Rechtliche Grundlagen

§ 9a BBesG, § 12 DBGrG

§ 9a Anrechnung anderer Einkünfte auf die Besoldung
(1) Haben Beamte, Richter oder Soldaten Anspruch auf Besoldung für eine Zeit, in der sie nicht zur Dienstleistung verpflichtet waren, kann ein infolge der unterbliebenen Dienstleistung für diesen Zeitraum erzieltes anderes Einkommen auf die Besoldung angerechnet werden. Der Beamte, Richter oder Soldat ist zur Auskunft verpflichtet. In den Fällen einer vorläufigen Dienstenthebung auf Grund eines Disziplinarverfahrens gelten die besonderen Vorschriften des Disziplinarrechts.
(2) Erhält ein Beamter oder Richter aus einer Verwendung nach § 29 des Bundesbeamtengesetzes anderweitig Bezüge, werden diese auf die Besoldung angerechnet. In besonderen Fällen kann die oberste Dienstbehörde von der Anrechnung ganz oder teilweise absehen, soweit die im Kalenderjahr gezahlten anderweitigen Bezüge den Betrag eines Anfangsgrundgehaltes der jeweiligen Besoldungsgruppe nicht übersteigen. Darüber hinaus kann die oberste Dienstbehörde im Einvernehmen mit dem Bundesministerium des Innern, für Bau und Heimat in besonderen Fällen von der Anrechnung ganz oder teilweise absehen. Die Sätze 1 bis 3 gelten entsprechend für Soldaten.

§ 12 Beamte
(1) Beurlaubungen von Beamten des Bundeseisenbahnvermögens zur Wahrnehmung einer Tätigkeit bei der Deutsche Bahn Aktiengesellschaft dienen dienstlichen Interessen.
(2) Beamte des Bundeseisenbahnvermögens, die nicht aus dem Beamtenverhältnis ausscheiden oder nicht beurlaubt werden, sind ab dem Zeitpunkt der Eintragung der Deutsche Bahn Aktiengesellschaft in das Handelsregister dieser Gesellschaft zugewiesen, soweit sie nicht auf Grund einer Entscheidung im Einzelfall beim Bundeseisenbahnvermögen oder anderweitig verwendet werden. Ein Beamter des Bundeseisenbahnvermögens kann der Deutsche Bahn Aktiengesellschaft auf Dauer zugewiesen werden, wenn er es beantragt und ein dienstliches Bedürfnis besteht.
(3) Beamte der bisherigen Bundeseisenbahnen, die im Zeitpunkt der Eintragung der Deutsche Bahn Aktiengesellschaft beurlaubt sind, sind mit Ablauf der Beurlaubung ebenfalls der Deutsche Bahn Aktiengesellschaft zugewiesen, sofern nicht vor Ablauf der Beurlaubung vom Bundeseisenbahnvermögen eine andere Entscheidung über die weitere Verwendung getroffen wird.
(4) Die Rechtsstellung der nach den Absätzen 2 und 3 zugewiesenen Beamten sowie die Gesamtverantwortung des Dienstherrn bleiben gewahrt. Die Deutsche Bahn Aktiengesellschaft ist zur Ausübung des Weisungsrechts befugt, soweit die Dienstausübung im Betrieb der Deutsche Bahn Aktiengesellschaft es erfordert.
(5) Die Deutsche Bahn Aktiengesellschaft ist verpflichtet, dem Bundeseisenbahnvermögen die zur Wahrnehmung der Dienstherrnaufgaben erforderliche Unterstützung zu leisten und alle hierzu notwendigen Auskünfte zu erteilen.
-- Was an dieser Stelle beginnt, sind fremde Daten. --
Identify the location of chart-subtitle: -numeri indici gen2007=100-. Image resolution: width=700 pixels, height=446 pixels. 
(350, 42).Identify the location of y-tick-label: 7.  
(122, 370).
(6) Die Deutsche Bahn Aktiengesellschaft kann den ihr gemäß den Absätzen 2 und 3 zugewiesenen Beamten im Einvernehmen mit dem Bundeseisenbahnvermögen eine höher zu bewertende Tätigkeit übertragen. Im übrigen wird das Bundesministerium für Verkehr und digitale Infrastruktur ermächtigt, durch Rechtsverordnung im Einvernehmen mit dem Bundesministerium des Innern, für Bau und Heimat in bezug auf die gemäß den Absätzen 2 und 3 zugewiesenen Beamten zu bestimmen, welche weiteren beamtenrechtlichen Entscheidungen sowie sonstigen Entscheidungen und Maßnahmen, die mit der Dienstausübung des Beamten im Betrieb der Deutsche Bahn Aktiengesellschaft in unmittelbarem Zusammenhang stehen, der Deutsche Bahn Aktiengesellschaft zur Ausübung übertragen werden.
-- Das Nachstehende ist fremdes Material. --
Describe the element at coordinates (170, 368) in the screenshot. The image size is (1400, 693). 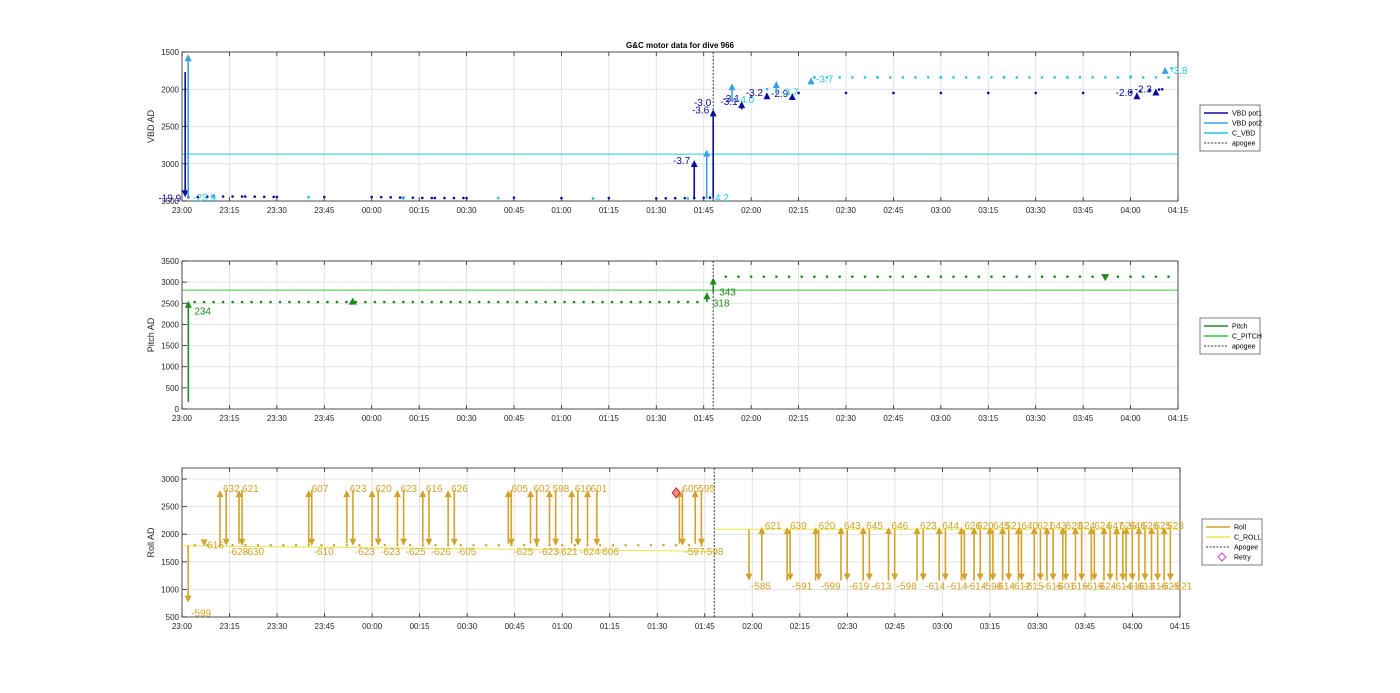
I see `ytick-label: 1000` at that location. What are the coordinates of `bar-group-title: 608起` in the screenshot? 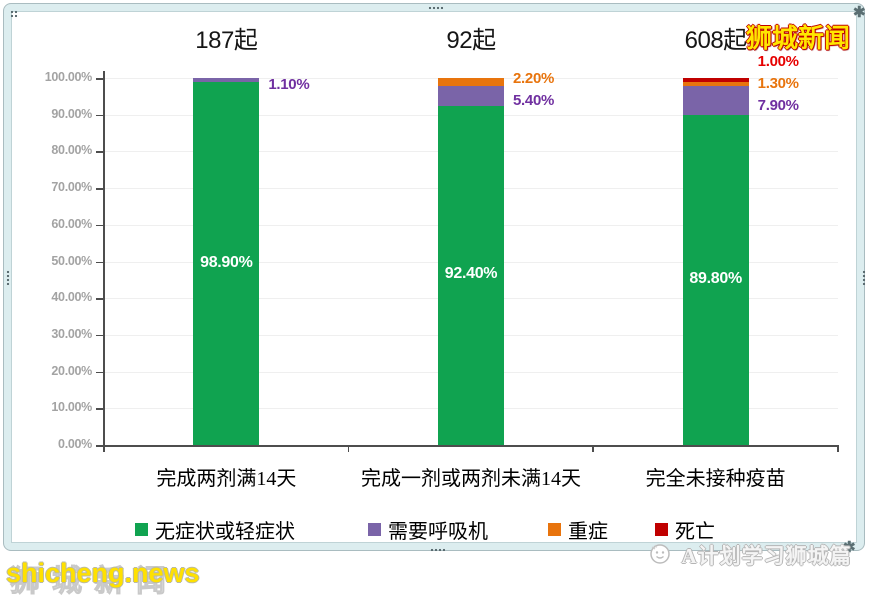 It's located at (716, 40).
(7) Erhält ein Beamter aus einer Zuweisung gemäß den Absätzen 2 und 3 anderweitige Bezüge, werden diese auf die Besoldung angerechnet. In besonderen Fällen kann die oberste Dienstbehörde im Einvernehmen mit dem Bundesministerium des Innern, für Bau und Heimat von der Anrechnung ganz oder teilweise absehen.
(8) § 8 Abs. 3 des Einkommensteuergesetzes gilt für die nach den Absätzen 2 und 3 zugewiesenen Beamten und die Ruhestandsbeamten des früheren Sondervermögens Deutsche Bundesbahn entsprechend.
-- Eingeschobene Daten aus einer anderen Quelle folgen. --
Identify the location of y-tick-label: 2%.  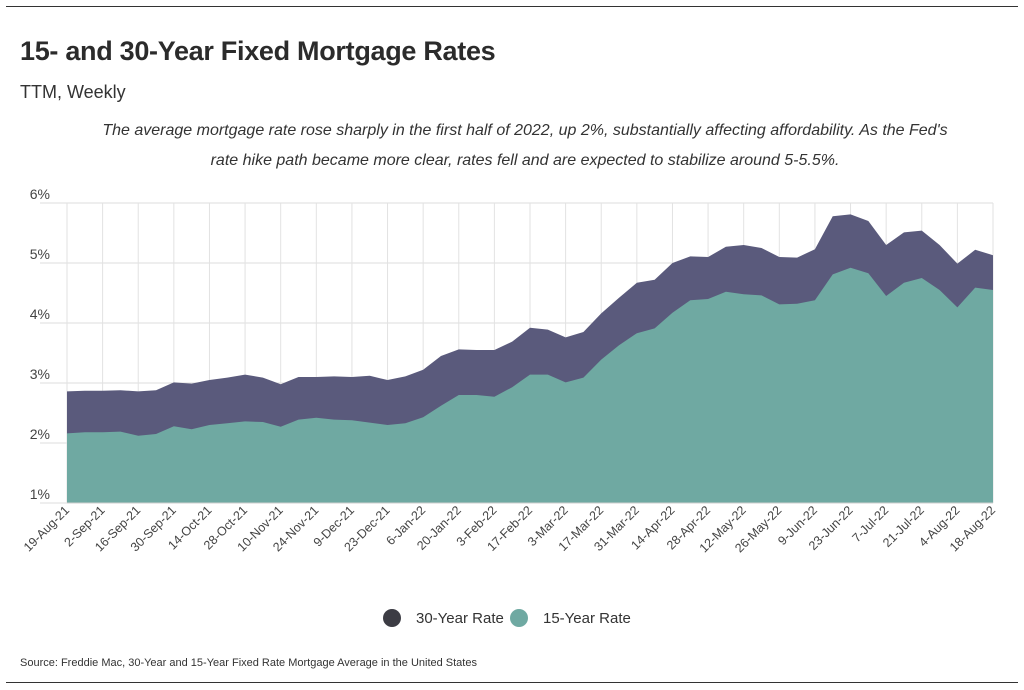
(40, 434).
(9) Das Bundeseisenbahnvermögen kann die Zuweisung im Einzelfall im Einvernehmen mit der Deutsche Bahn Aktiengesellschaft aufheben oder eine anderweitige Verwendung vorsehen. Voraussetzung für die Aufhebung einer Zuweisung ist, daß beim Bundeseisenbahnvermögen eine Planstelle zur Verfügung steht.